The crux of liver detox is to stimulate the smooth flow of bile, an important secretion made in the liver that gives a healthy bowel movement its dark brown color. Bile flowing through the liver into the small intestine is the single most crucial aspect of healthy liver function. Many “bitter” foods act as cholagogues, agents that stimulate the production and flow of bile. Among my favorites are freshly steamed dark leafy greens, such as kale, collard greens, chard, spinach, and beet greens. Eat greens daily. Additionally, refrain from drinking any alcohol at all. The pre-eminent herbal remedy for the liver is milk thistle (Silybum marianum), and a standardized encapsulated extract in the range of 300 to 600 mg should be taken daily, depending on your weight.

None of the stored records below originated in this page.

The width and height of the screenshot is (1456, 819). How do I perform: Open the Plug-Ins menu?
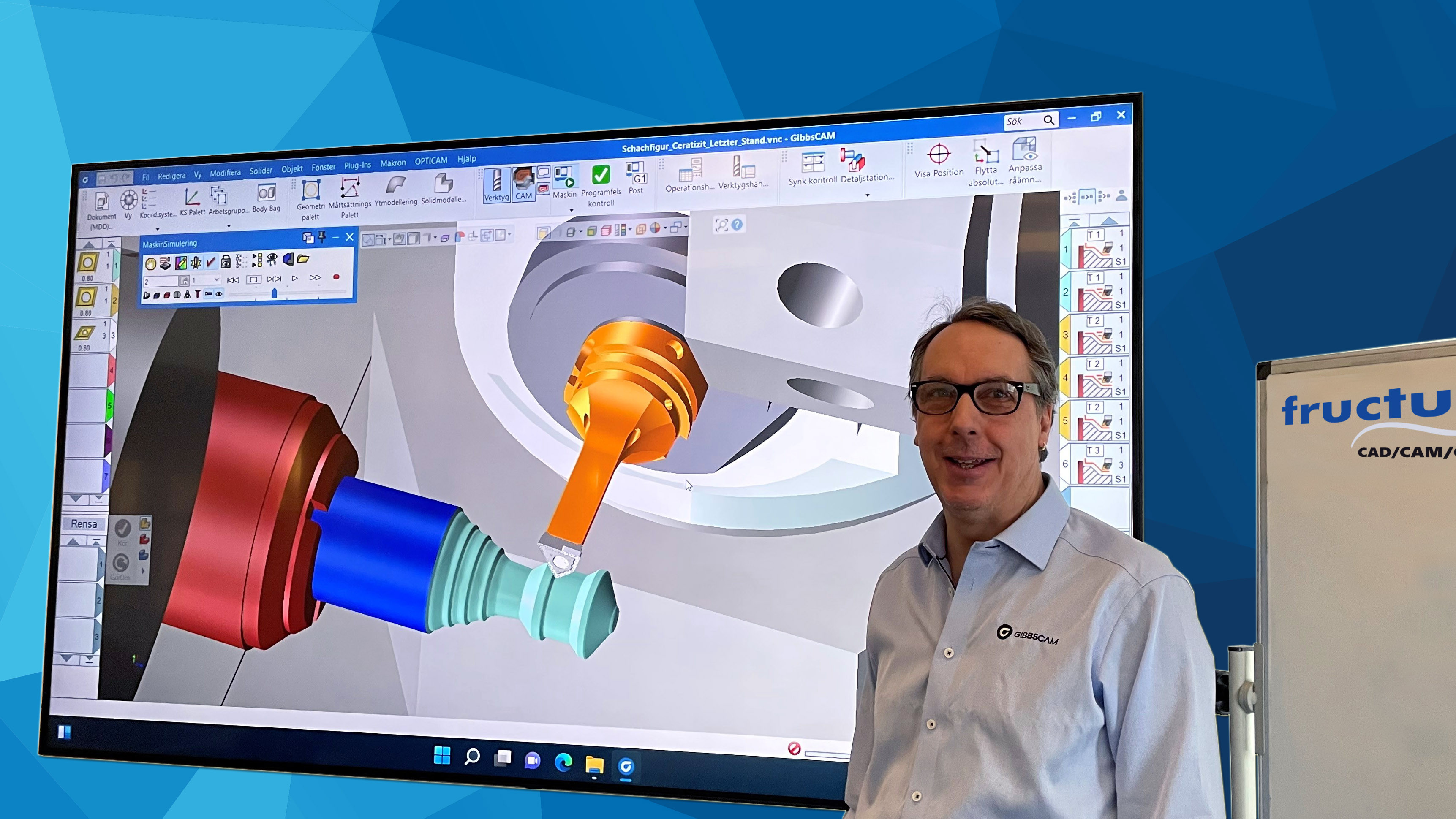pyautogui.click(x=357, y=165)
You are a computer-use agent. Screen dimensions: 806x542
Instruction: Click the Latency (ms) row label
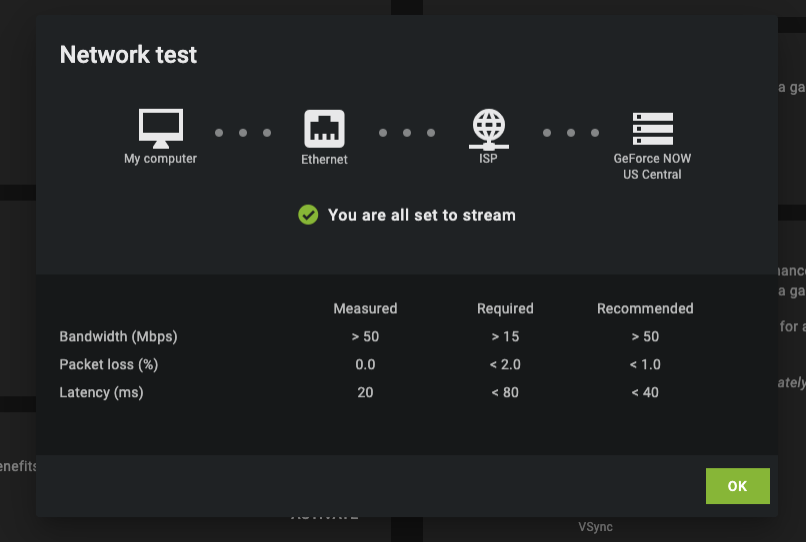tap(101, 392)
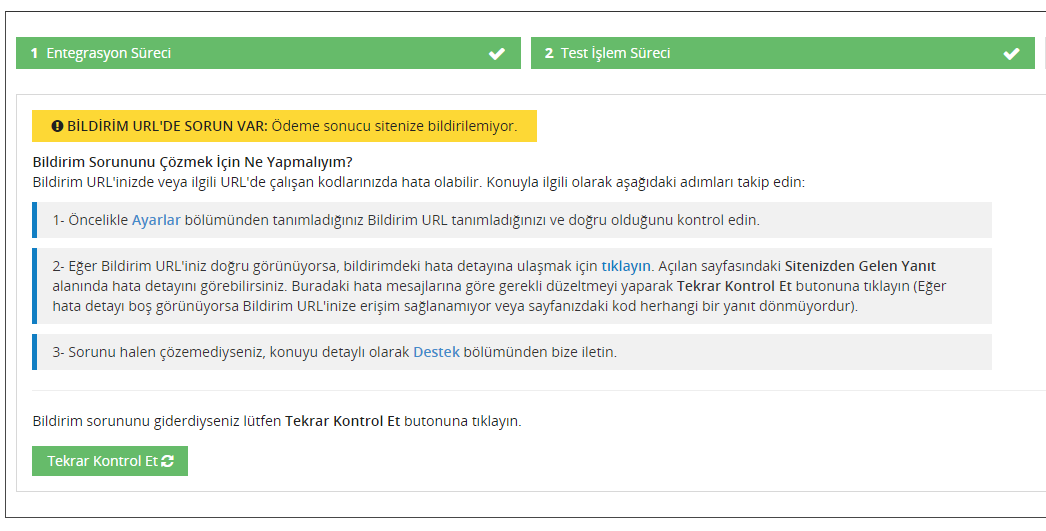This screenshot has width=1046, height=531.
Task: Open the Ayarlar link
Action: 156,220
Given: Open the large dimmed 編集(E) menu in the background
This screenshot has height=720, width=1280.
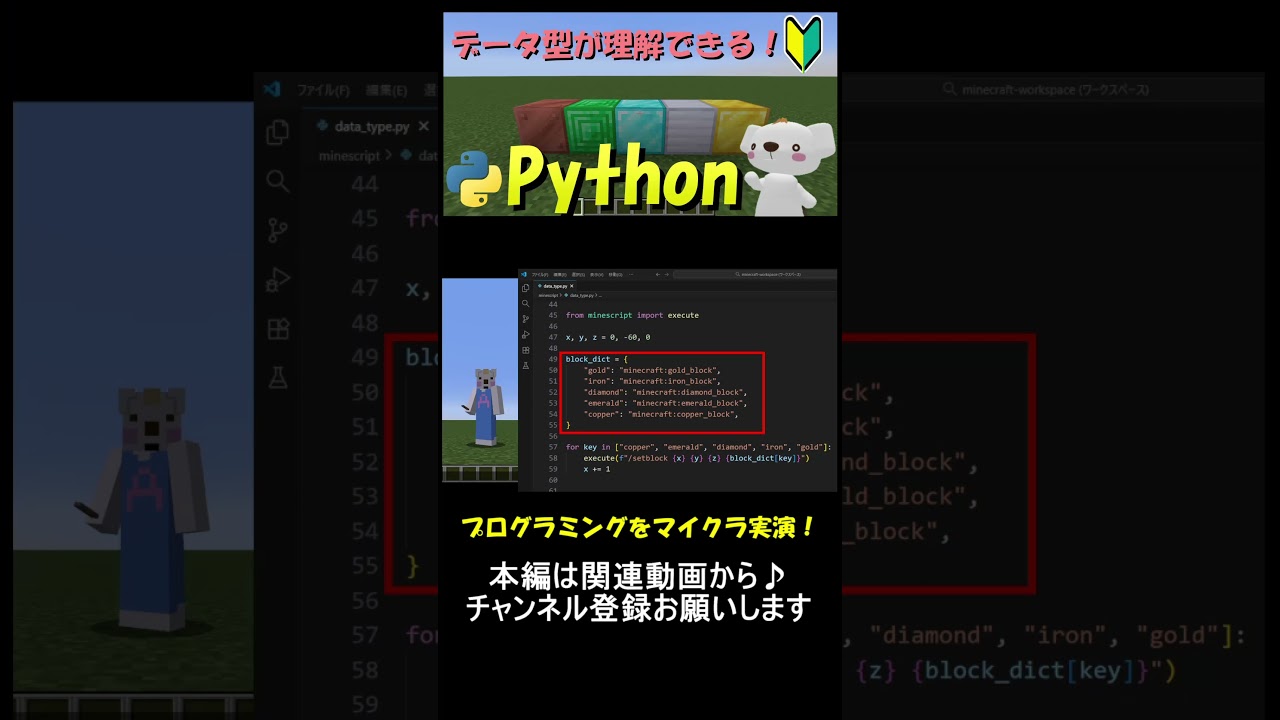Looking at the screenshot, I should point(386,90).
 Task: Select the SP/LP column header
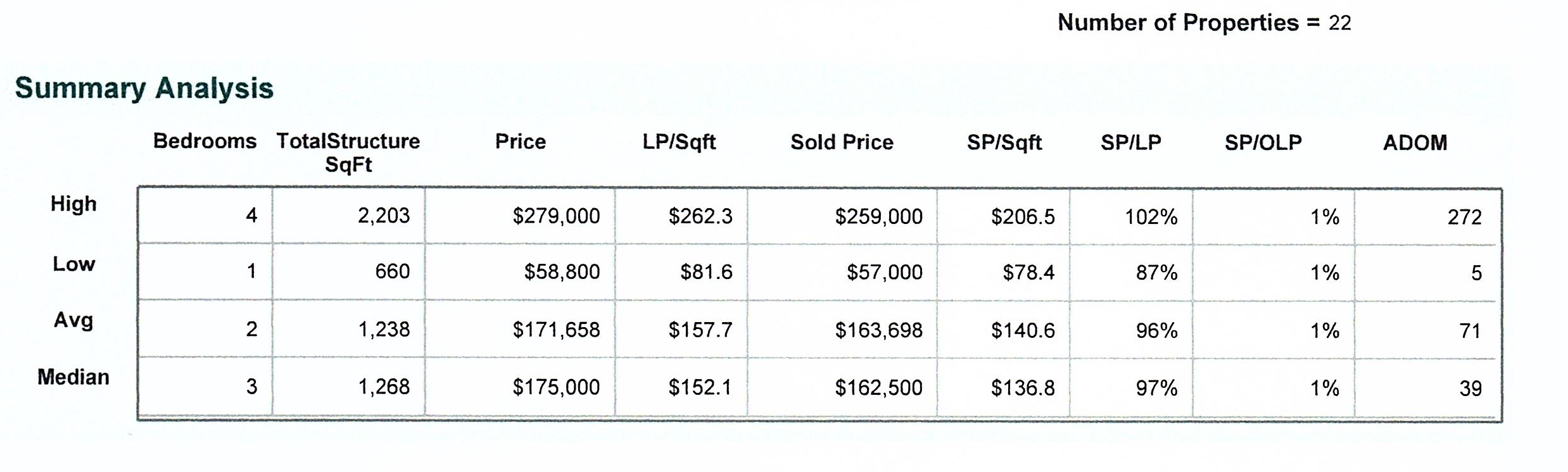[1130, 142]
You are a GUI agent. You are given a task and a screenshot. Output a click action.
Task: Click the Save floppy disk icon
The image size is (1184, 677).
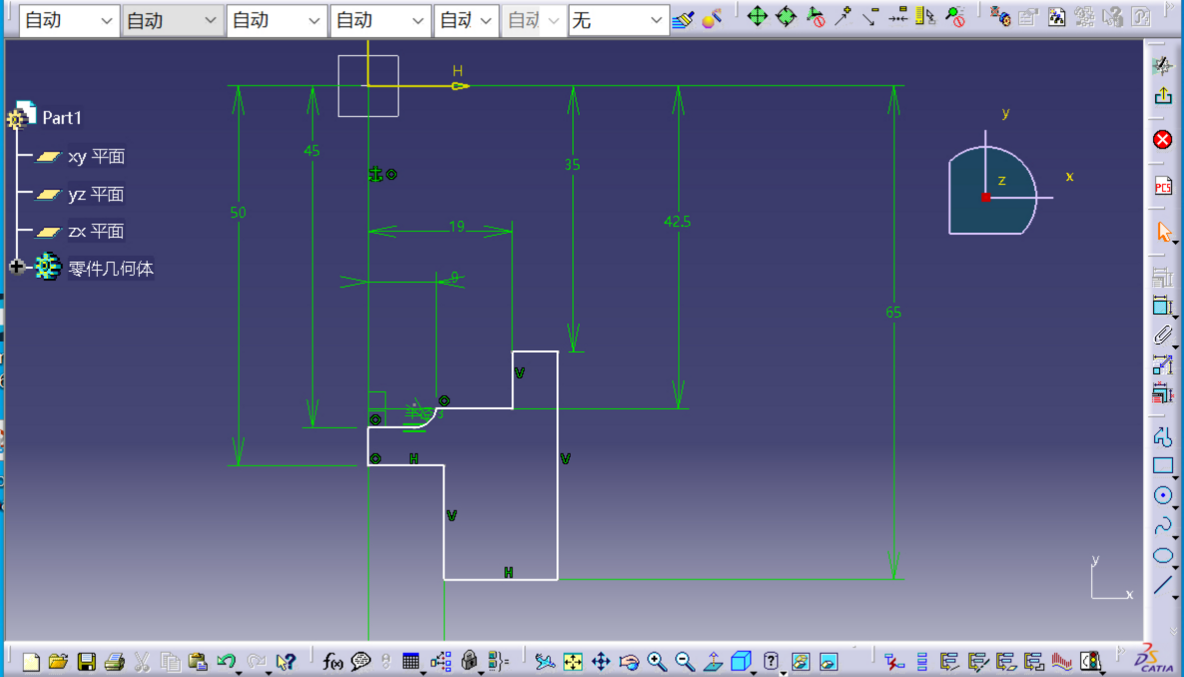pyautogui.click(x=87, y=661)
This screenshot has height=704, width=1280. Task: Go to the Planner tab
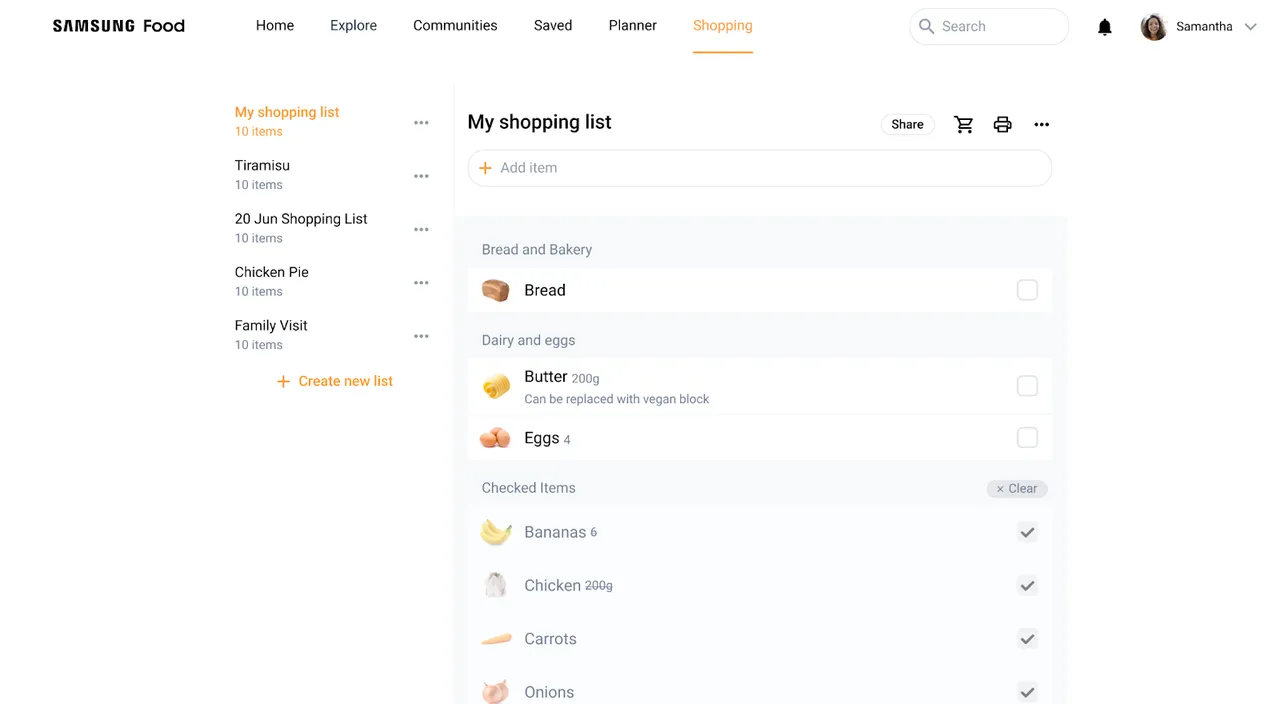[632, 26]
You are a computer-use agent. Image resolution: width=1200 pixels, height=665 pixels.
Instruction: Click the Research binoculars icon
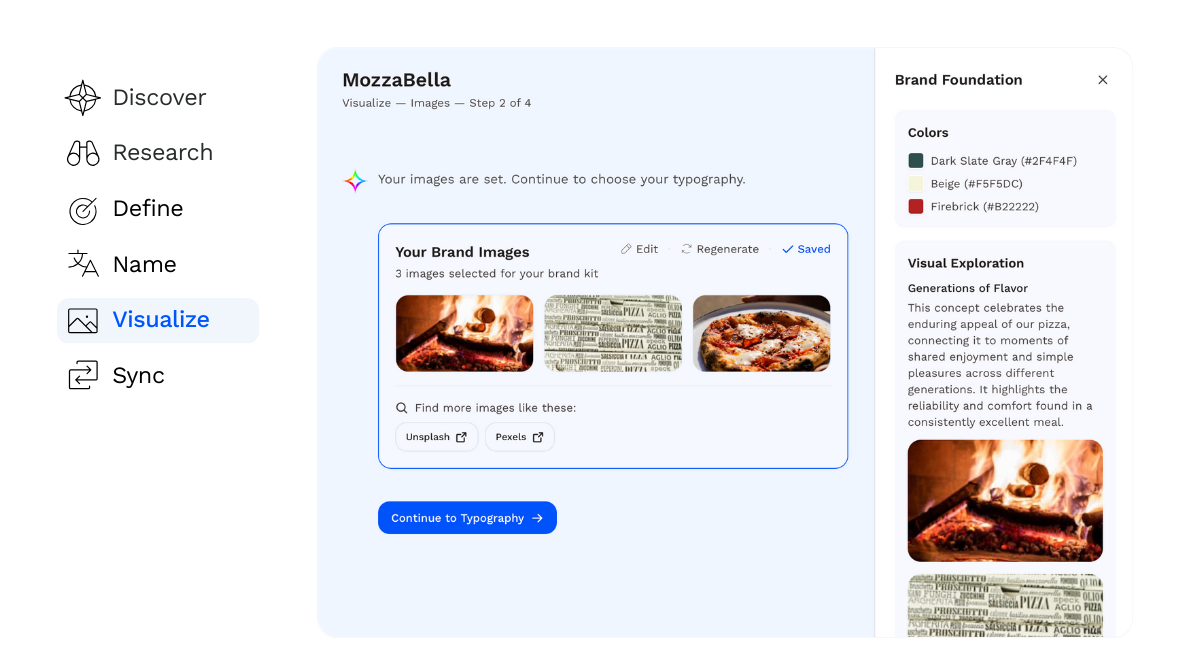point(83,153)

All thistles are said to be good for the liver, and a tasty one is artichoke. You should have a container of artichoke hearts preserved in a light brine (not oil) in your fridge at all times for decorating your daily salad or greens. Beets are phenomenal cholagogues and are tasty however you serve them. I particularly like a hearty borscht, but I also like to pickle peeled, cubed organic beets in the “water” strained off plain yogurt, or else I use Bubbies pickle water after eating the pickles from the jar. If you have not yet discovered amazing Bubbies pickles, run to your nearest health food store. You’ll never want another brand of pickle. And the pickle water can be used several times over to pickle up a batch of leftover veggies. You can also grate raw beets over a salad or plate of warm whole grains and drizzle with balsamic vinaigrette.
For those with chronic hepatitis C, other liver concerns (such as a routine blood test showing high liver enzyme levels), or an apple-shaped body—which can mean fatty heart and liver as well as fat in the abdomen—now is the time to take a close look at your self-care habits. Minimize processed foods in your diet, and get regular exercise—at least 20 minutes of cardiovascular exercise five times per week. Movement is key to health! Sleep is also enormously important. Schedule enough time for eight hours nightly. And get whatever help you need to prevent or treat insulin resistance, a prediabetic condition. Insulin resistance is a huge problem in the United States and is a precursor to liver disease as well as a wide array of cardiovascular diseases, type 2 diabetes, and possibly even Alzheimer’s disease.
The “cure” for NASH is to systematically address and reverse all the factors that induced this disease in your liver. You probably need to lose weight: this can only be accomplished long-term by exercising more and eating less. Amino acids and protein shakes may be very useful as meal replacements. You need to turn down your appetite and enjoy the feeling of a shrinking stomach! Avoid chemicals, including alcohol, that are toxic to the liver. Get some counseling if you are angry or frustrated—those feelings are destructive to the liver. If you are diabetic or prediabetic (fasting blood glucose level over 100 in the morning) see a diabetes professional or your family doctor. You get only one body and one life—treat them well.